▶ [Task to carry out]
Beginning with the first line of the entries below and ending after the line that contains "pyautogui.click(x=609, y=825)", output each of those lines as a numbered list, leaving out any blank lines.

▶ [Task material]
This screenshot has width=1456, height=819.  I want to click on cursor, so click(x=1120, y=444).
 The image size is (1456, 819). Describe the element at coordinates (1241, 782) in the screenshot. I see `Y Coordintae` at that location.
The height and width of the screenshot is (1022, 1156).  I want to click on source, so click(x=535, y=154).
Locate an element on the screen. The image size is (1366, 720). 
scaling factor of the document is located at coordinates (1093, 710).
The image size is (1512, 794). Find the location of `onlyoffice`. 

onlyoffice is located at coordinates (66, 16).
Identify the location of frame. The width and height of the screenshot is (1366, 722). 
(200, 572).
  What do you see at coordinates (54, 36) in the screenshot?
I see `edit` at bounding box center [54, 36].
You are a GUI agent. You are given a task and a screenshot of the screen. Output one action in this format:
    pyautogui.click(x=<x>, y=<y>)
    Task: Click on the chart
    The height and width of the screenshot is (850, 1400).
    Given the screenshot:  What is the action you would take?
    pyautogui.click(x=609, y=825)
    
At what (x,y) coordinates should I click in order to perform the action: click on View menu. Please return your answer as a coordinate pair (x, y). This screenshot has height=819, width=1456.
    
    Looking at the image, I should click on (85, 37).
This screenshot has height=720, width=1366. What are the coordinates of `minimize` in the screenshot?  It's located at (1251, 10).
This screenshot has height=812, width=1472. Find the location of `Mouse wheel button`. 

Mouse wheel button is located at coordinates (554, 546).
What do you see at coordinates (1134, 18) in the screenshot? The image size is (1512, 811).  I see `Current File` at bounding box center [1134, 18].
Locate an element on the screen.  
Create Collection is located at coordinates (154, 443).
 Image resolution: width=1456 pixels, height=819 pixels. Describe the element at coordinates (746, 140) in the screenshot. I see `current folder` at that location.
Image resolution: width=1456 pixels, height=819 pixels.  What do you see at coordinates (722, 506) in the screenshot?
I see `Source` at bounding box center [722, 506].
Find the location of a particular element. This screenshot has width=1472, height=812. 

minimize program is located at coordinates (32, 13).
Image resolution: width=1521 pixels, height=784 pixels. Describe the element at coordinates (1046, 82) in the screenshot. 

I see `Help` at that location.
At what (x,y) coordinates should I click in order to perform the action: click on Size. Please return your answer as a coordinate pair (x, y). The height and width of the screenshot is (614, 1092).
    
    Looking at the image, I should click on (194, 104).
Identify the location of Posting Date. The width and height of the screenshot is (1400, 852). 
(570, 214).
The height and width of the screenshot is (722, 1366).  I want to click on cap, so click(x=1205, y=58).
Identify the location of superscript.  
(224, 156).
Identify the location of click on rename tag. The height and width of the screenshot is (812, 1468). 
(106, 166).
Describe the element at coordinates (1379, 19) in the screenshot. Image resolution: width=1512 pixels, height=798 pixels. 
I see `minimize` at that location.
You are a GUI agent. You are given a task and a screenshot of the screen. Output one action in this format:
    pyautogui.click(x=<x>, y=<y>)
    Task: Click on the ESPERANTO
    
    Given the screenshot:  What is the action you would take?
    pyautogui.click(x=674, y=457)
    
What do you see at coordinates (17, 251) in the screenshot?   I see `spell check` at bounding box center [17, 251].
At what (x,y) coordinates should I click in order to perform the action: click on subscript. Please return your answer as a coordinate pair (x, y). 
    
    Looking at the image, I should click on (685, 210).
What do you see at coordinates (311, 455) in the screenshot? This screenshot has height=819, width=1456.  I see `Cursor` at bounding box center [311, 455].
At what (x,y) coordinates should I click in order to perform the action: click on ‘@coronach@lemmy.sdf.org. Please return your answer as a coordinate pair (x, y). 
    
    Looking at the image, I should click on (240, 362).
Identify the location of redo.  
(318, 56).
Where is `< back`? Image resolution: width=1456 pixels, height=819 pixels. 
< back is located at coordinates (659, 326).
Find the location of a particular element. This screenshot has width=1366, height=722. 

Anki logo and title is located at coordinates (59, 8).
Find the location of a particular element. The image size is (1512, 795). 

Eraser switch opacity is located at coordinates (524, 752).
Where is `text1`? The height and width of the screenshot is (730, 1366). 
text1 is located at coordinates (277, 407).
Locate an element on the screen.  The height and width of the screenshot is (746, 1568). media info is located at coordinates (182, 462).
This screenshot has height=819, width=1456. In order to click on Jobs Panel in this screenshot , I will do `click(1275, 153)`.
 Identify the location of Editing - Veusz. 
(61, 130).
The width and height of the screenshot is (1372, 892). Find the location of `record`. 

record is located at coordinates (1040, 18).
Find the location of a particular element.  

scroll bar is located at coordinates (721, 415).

▶ [Correct answer]
1. This screenshot has width=1456, height=819.  I want to click on cursor, so click(x=1120, y=444).
2.  The image size is (1456, 819). Describe the element at coordinates (1241, 782) in the screenshot. I see `Y Coordintae` at that location.
3. The height and width of the screenshot is (1022, 1156).  I want to click on source, so click(x=535, y=154).
4. Locate an element on the screen. The image size is (1366, 720). 
5. scaling factor of the document is located at coordinates (1093, 710).
6. The image size is (1512, 794). Find the location of `onlyoffice`. 
7. onlyoffice is located at coordinates (66, 16).
8. Identify the location of frame. The width and height of the screenshot is (1366, 722). 
9. (200, 572).
10.   What do you see at coordinates (54, 36) in the screenshot?
11. I see `edit` at bounding box center [54, 36].
12. You are a GUI agent. You are given a task and a screenshot of the screen. Output one action in this format:
13.     pyautogui.click(x=<x>, y=<y>)
14.     Task: Click on the chart
15.     The height and width of the screenshot is (850, 1400).
16.     Given the screenshot:  What is the action you would take?
17.     pyautogui.click(x=609, y=825)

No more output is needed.